Brief:
From the listing below, pick out each line with the word "section".
::::
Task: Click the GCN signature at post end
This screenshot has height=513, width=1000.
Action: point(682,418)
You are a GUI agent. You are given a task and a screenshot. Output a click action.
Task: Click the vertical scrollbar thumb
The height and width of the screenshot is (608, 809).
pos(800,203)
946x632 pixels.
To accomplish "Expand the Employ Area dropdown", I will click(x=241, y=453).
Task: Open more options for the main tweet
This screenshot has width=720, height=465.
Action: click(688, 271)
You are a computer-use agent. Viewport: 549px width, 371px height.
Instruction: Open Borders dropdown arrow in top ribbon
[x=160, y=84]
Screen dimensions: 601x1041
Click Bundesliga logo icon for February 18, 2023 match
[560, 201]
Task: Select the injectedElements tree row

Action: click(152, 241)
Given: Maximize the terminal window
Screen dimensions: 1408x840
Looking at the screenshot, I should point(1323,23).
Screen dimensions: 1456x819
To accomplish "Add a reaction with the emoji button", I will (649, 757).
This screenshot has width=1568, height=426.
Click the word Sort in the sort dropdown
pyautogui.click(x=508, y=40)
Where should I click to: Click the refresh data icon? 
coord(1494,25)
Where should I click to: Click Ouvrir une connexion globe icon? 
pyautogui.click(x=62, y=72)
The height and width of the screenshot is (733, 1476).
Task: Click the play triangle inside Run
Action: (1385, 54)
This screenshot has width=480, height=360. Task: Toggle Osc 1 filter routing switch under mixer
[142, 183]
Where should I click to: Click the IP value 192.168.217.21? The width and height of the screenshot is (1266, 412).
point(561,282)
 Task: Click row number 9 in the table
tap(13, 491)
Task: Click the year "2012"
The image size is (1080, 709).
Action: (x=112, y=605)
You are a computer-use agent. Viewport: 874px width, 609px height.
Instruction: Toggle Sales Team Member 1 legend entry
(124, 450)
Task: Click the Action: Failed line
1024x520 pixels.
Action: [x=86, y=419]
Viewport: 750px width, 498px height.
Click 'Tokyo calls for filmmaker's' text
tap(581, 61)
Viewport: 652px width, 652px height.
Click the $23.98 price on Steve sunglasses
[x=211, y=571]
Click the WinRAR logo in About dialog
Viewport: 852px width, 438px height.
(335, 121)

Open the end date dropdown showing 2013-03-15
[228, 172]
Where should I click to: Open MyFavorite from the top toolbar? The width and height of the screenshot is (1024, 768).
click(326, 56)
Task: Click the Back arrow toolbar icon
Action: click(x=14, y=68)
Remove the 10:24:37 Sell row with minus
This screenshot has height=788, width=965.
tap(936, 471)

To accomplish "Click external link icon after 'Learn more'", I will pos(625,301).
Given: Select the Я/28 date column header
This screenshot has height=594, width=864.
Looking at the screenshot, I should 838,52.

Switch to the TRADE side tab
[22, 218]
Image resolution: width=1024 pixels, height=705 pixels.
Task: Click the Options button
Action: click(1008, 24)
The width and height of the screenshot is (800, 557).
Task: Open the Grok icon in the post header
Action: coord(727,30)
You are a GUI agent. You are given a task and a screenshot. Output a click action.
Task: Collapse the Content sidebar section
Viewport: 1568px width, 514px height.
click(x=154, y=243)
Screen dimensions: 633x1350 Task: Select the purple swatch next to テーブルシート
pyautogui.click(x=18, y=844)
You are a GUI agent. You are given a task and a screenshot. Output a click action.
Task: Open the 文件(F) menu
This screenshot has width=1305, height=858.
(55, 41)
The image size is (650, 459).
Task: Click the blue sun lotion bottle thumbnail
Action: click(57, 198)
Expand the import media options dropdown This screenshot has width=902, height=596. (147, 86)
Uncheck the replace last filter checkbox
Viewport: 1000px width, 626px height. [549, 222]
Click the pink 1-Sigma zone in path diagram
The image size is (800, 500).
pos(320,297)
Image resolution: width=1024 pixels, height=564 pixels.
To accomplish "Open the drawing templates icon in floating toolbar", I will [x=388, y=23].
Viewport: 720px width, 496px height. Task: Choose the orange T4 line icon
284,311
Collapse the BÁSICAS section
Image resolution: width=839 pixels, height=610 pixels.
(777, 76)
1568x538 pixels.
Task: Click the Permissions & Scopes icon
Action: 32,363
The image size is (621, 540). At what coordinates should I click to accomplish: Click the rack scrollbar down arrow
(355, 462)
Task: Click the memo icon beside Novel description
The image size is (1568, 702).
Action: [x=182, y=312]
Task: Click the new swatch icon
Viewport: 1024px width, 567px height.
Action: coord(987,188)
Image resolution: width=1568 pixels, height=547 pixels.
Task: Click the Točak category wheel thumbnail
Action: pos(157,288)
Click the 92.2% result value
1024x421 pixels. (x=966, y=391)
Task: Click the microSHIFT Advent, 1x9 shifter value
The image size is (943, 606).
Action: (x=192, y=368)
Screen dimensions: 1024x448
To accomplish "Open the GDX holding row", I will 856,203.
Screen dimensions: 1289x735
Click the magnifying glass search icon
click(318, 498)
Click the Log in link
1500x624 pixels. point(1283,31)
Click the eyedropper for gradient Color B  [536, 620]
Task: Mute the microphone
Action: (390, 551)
::::
Task response:
Task: Collapse the Content sidebar section
Collapse the BÁSICAS section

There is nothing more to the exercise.